3 thoughts on “Shakespeare without topology

  1. John Sidles

    Readers of Mathematics Without Apologies may enjoy this passage from the early Enlightenment grammarian Dumarsais (1676-1756), as quoted by Michel Foucault in Foucault’s early work Raymond Roussel (1963):

    “Eighteenth century grammarians well understood the marvelous property of languages to extract wealth from their own poverty. […] Let’s consult Dumarsais, one of the subtlest grammarians of the period:

    The same words obviously had to be used in different ways. It’s been found that this admirable expedient could make discourse more energetic and pleasing. Nor has it been overlooked that it could be turned into a game and a source of pleasure. Thus by necessity and by choice, words are often turned away from their original meaning to take on a new one which is more or less removed but that still maintains a connection. This new meaning is called “tropological,” and this conversion, this turning away which produces it, is called a `trope.’

    –Dumarsais, Les Tropes, 2 vols. (Paris 1818)

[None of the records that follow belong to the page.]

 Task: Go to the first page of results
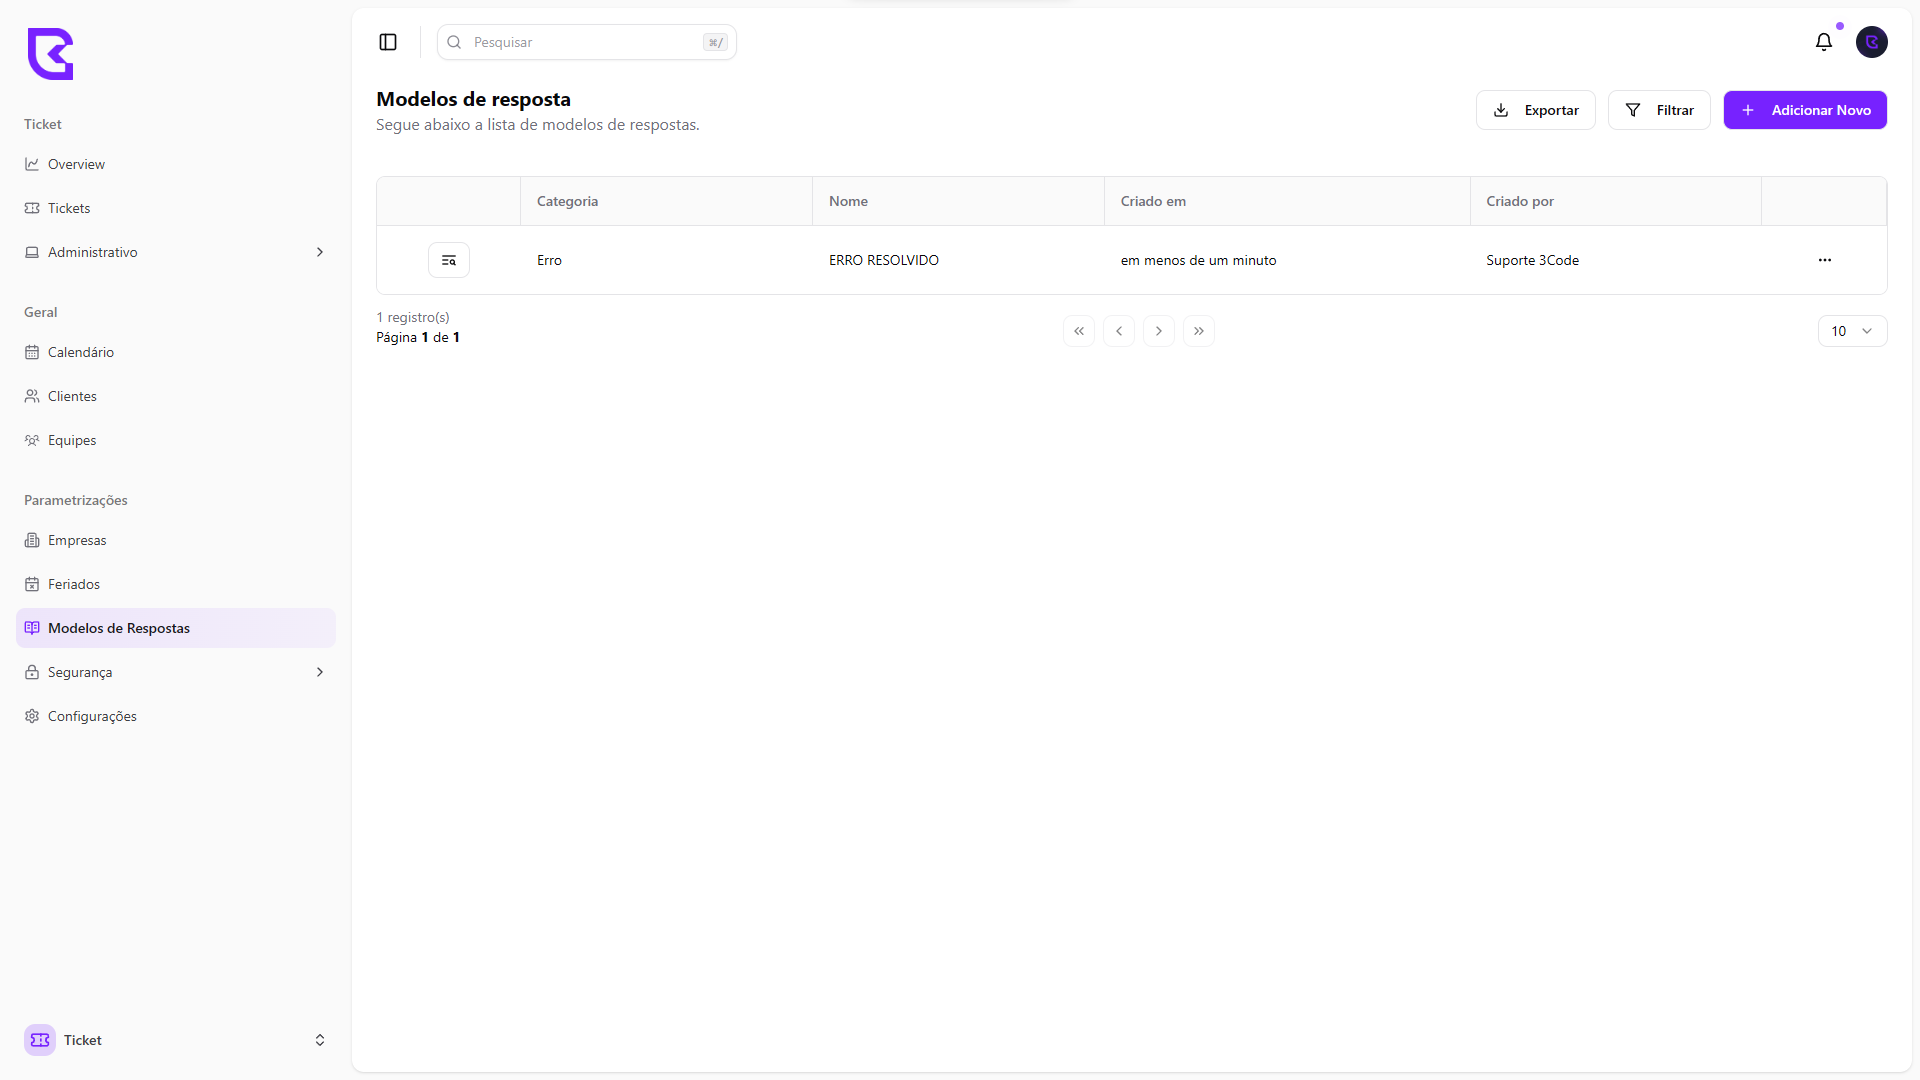(x=1079, y=331)
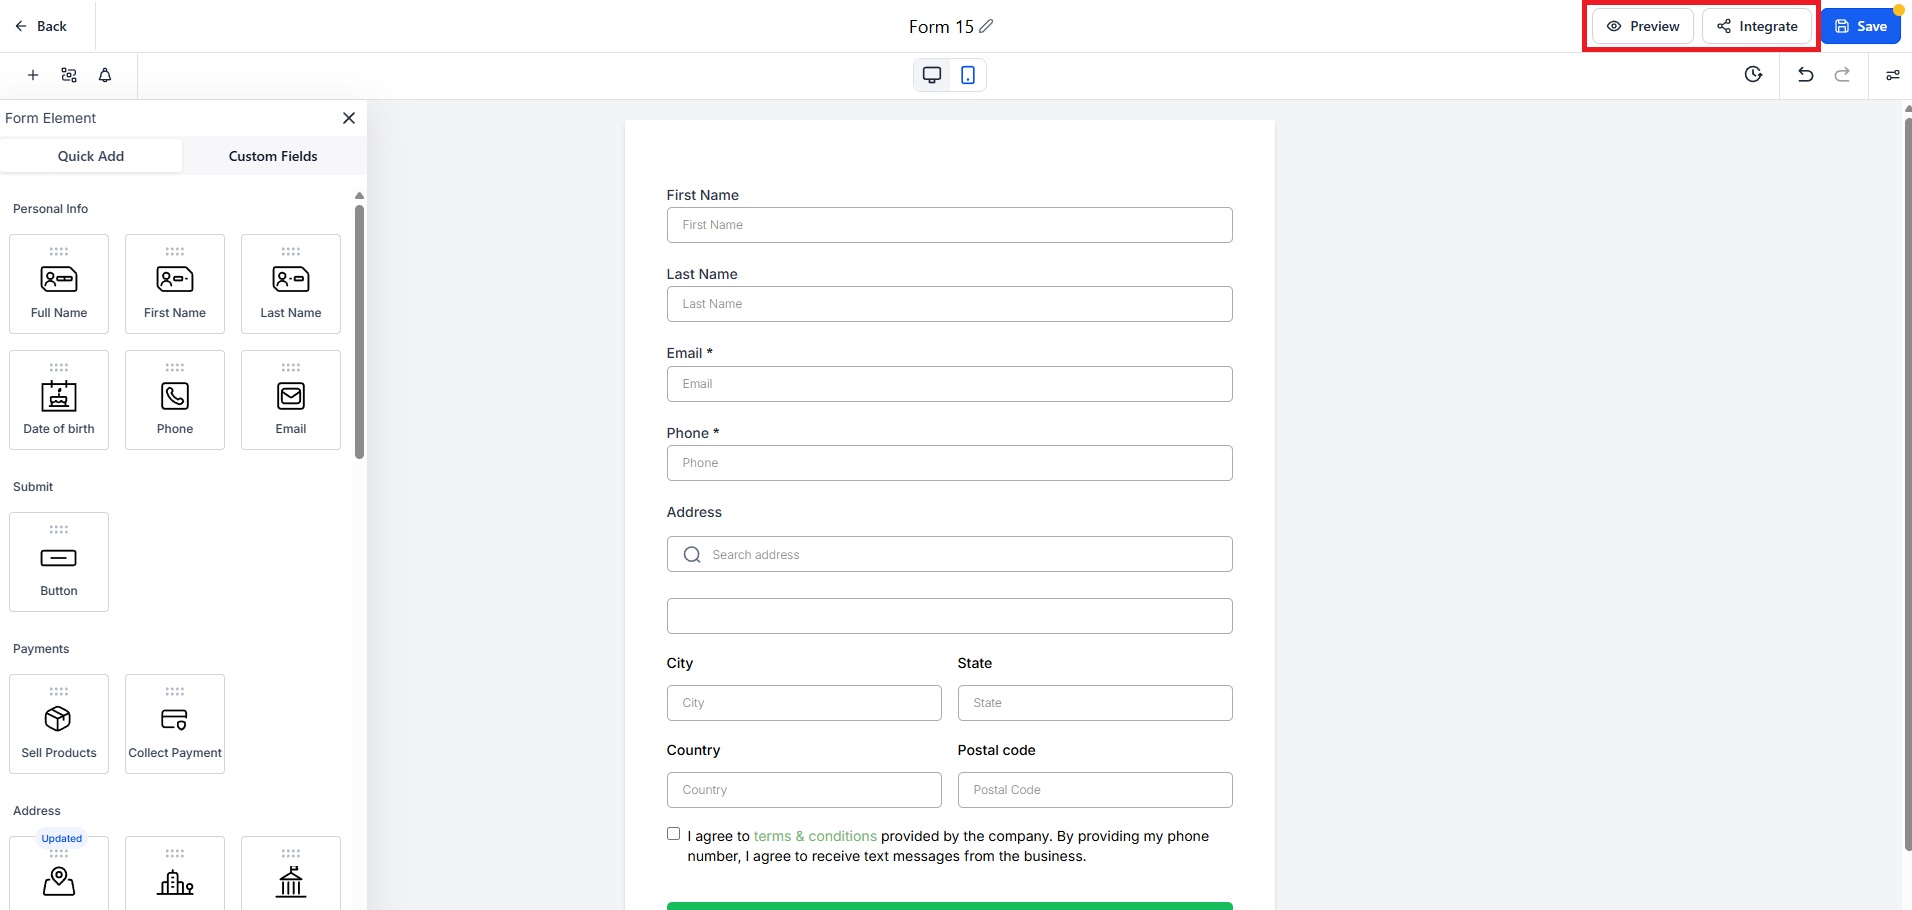Check the terms & conditions checkbox
The height and width of the screenshot is (910, 1912).
click(673, 834)
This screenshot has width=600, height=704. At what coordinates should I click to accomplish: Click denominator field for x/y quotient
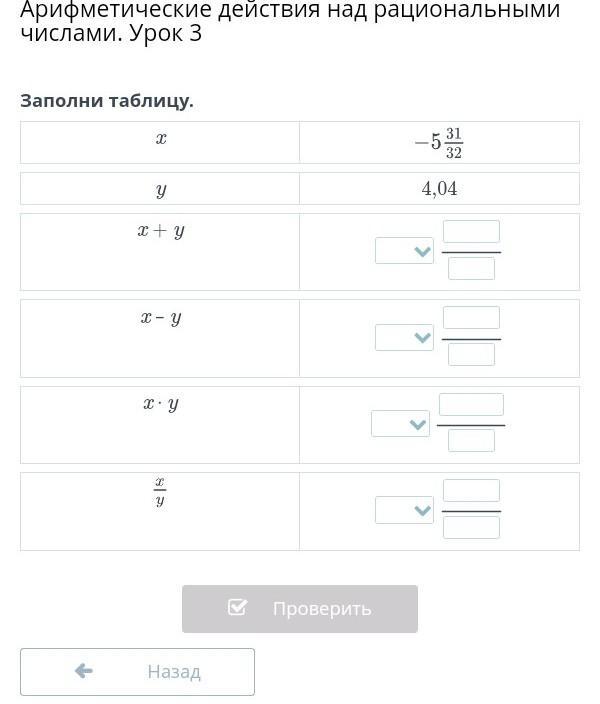pos(471,527)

    In the space created by this displacement, all the forms of rhetoric come to life—the twists and turns, as Dumarsais would put it: catachresis, metonymy, metalepsis, synecdoche, anatonomasis, litotes, metaphors, hypallage, and many other heiroglyphs drawn by the rotation of words into the voluminous mass of language.

    Nowadays even down-to-earth mathematicians like Terry Tao are mindful of the role of synecdoche in helping to extract “mathematical wealth from axiomatic poverty” (as Dumarsais might put it).

    At the close of the 21st century, will mathematicians still be creating literature in the enlightened sense of Dumarsais (as appreciated by Foucault)? Or could/should/will computer assistants purge mathematical writing of catachresis, metonymy, metalepsis, synecdoche (etc.)? Perhaps that’s the sort of question that (as it seems to me) deserves to be discussed at wonderful establishments like Shakespeare and Company.